- _EXERCISE BRIEF_: Return each of the records below verbatim, line for line, with nothing added or changed.

- _GIVEN RECORDS_:
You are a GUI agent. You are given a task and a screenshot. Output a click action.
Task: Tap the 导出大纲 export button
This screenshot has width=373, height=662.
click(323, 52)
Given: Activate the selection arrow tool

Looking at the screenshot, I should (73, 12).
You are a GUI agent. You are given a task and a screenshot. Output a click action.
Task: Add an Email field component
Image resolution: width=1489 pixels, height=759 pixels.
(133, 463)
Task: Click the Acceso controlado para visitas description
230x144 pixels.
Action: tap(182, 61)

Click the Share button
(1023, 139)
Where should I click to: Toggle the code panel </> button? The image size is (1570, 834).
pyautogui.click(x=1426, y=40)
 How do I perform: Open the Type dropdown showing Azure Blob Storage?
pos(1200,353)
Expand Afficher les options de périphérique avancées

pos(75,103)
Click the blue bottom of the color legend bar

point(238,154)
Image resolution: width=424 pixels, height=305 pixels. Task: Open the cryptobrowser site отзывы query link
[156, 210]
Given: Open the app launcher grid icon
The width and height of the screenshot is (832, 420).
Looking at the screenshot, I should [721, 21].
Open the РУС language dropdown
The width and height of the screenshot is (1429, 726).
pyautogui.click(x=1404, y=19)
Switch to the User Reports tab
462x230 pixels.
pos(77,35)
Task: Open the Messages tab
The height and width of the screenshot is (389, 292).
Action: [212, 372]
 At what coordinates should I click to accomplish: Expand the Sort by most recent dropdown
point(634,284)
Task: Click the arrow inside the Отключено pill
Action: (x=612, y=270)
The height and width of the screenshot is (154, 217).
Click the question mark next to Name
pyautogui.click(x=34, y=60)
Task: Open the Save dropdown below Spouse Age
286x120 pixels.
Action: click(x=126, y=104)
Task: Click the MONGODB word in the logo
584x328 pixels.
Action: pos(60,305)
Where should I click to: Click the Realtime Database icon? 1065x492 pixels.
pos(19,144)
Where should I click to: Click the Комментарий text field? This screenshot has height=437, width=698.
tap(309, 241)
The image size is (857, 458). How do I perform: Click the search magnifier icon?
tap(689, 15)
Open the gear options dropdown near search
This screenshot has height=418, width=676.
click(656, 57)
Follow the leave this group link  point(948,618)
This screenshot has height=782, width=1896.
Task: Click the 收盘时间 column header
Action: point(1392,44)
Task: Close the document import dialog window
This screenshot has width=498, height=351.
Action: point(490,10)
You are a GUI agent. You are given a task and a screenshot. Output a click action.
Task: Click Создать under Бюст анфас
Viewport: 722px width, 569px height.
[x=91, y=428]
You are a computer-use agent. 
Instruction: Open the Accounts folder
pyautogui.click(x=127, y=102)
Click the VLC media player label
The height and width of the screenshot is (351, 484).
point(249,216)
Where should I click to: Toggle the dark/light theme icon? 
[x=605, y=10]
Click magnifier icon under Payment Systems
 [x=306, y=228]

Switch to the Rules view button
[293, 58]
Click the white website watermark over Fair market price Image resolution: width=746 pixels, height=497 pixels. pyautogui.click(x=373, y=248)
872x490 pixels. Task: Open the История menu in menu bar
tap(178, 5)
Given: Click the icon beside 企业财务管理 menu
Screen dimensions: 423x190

- _PROBLEM SOLUTION_:
You are a GUI agent. You are given a task and a screenshot. Output a click action.
Task: Tap the 导出大纲 export button
This screenshot has width=373, height=662.
click(323, 52)
Given: Activate the selection arrow tool

Looking at the screenshot, I should (73, 12).
You are a GUI agent. You are given a task and a screenshot. Output a click action.
Task: Add an Email field component
Image resolution: width=1489 pixels, height=759 pixels.
(133, 463)
Task: Click the Acceso controlado para visitas description
230x144 pixels.
Action: tap(182, 61)

Click the Share button
(1023, 139)
Where should I click to: Toggle the code panel </> button? The image size is (1570, 834).
pyautogui.click(x=1426, y=40)
 How do I perform: Open the Type dropdown showing Azure Blob Storage?
pos(1200,353)
Expand Afficher les options de périphérique avancées

pos(75,103)
Click the blue bottom of the color legend bar

point(238,154)
Image resolution: width=424 pixels, height=305 pixels. Task: Open the cryptobrowser site отзывы query link
[156, 210]
Given: Open the app launcher grid icon
The width and height of the screenshot is (832, 420).
Looking at the screenshot, I should [721, 21].
Open the РУС language dropdown
The width and height of the screenshot is (1429, 726).
pyautogui.click(x=1404, y=19)
Switch to the User Reports tab
462x230 pixels.
pos(77,35)
Task: Open the Messages tab
The height and width of the screenshot is (389, 292).
Action: [212, 372]
 At what coordinates should I click to accomplish: Expand the Sort by most recent dropdown
point(634,284)
Task: Click the arrow inside the Отключено pill
Action: (x=612, y=270)
The height and width of the screenshot is (154, 217).
Click the question mark next to Name
pyautogui.click(x=34, y=60)
Task: Open the Save dropdown below Spouse Age
286x120 pixels.
Action: click(x=126, y=104)
Task: Click the MONGODB word in the logo
584x328 pixels.
Action: pos(60,305)
Where should I click to: Click the Realtime Database icon? 1065x492 pixels.
pos(19,144)
Where should I click to: Click the Комментарий text field? This screenshot has height=437, width=698.
tap(309, 241)
The image size is (857, 458). How do I perform: Click the search magnifier icon?
tap(689, 15)
Open the gear options dropdown near search
This screenshot has height=418, width=676.
click(656, 57)
Follow the leave this group link  point(948,618)
This screenshot has height=782, width=1896.
Task: Click the 收盘时间 column header
Action: point(1392,44)
Task: Close the document import dialog window
This screenshot has width=498, height=351.
Action: point(490,10)
You are a GUI agent. You are given a task and a screenshot. Output a click action.
Task: Click Создать under Бюст анфас
Viewport: 722px width, 569px height.
[x=91, y=428]
You are a computer-use agent. 
Instruction: Open the Accounts folder
pyautogui.click(x=127, y=102)
Click the VLC media player label
The height and width of the screenshot is (351, 484).
point(249,216)
Where should I click to: Toggle the dark/light theme icon? 
[x=605, y=10]
Click magnifier icon under Payment Systems
 [x=306, y=228]

Switch to the Rules view button
[293, 58]
Click the white website watermark over Fair market price Image resolution: width=746 pixels, height=497 pixels. pyautogui.click(x=373, y=248)
872x490 pixels. Task: Open the История menu in menu bar
tap(178, 5)
Given: Click the icon beside 企业财务管理 menu
Screen dimensions: 423x190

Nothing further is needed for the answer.